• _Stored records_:
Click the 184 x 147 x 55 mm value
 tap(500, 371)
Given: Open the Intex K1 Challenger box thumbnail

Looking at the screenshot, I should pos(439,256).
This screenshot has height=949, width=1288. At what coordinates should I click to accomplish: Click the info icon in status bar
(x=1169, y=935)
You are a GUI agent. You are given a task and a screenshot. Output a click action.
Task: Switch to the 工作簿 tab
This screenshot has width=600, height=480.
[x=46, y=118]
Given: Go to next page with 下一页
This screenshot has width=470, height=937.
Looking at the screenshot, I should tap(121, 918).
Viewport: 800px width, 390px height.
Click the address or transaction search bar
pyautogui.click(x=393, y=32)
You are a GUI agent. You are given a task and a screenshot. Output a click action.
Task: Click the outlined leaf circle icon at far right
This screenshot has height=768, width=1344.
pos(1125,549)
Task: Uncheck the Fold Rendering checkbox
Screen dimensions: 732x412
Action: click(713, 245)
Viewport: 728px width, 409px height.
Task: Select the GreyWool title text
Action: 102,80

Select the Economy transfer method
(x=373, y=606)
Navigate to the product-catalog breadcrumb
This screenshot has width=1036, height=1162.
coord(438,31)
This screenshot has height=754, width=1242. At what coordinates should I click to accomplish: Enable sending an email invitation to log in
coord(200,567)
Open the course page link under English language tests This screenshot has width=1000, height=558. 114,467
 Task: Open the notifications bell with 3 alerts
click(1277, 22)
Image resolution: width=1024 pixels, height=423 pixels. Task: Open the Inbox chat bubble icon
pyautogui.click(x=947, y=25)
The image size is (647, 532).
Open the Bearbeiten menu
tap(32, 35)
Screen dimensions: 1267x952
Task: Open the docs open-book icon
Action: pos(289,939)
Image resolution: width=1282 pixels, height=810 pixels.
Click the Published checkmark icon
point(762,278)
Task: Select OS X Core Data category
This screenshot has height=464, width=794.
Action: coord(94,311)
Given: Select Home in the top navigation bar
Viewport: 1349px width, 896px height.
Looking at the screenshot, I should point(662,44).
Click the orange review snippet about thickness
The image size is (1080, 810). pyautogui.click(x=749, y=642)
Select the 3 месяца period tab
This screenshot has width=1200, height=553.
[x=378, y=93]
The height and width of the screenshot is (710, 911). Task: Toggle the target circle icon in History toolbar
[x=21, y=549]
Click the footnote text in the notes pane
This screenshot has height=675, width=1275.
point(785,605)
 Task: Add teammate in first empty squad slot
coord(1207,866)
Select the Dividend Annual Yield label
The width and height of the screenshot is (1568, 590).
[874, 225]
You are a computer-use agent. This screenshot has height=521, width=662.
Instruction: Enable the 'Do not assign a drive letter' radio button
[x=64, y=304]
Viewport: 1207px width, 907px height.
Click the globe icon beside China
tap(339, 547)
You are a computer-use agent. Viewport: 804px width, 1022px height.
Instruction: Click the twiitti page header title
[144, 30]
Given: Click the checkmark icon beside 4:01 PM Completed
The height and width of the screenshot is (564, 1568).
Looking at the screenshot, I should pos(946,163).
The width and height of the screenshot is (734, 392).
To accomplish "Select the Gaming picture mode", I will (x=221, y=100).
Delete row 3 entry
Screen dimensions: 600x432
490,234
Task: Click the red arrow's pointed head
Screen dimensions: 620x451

• _What to produce_: Search the data above for the word "agent" and show every line that has it.

• _Answer to the exercise_:
You are a GUI agent. You are given a task and a screenshot. Output a click action.
You are a GUI agent. You are given a task and a screenshot. Output a click action.
You are a computer-use agent. This screenshot has height=521, width=662.
You are a computer-use agent. Viewport: 804px width, 1022px height.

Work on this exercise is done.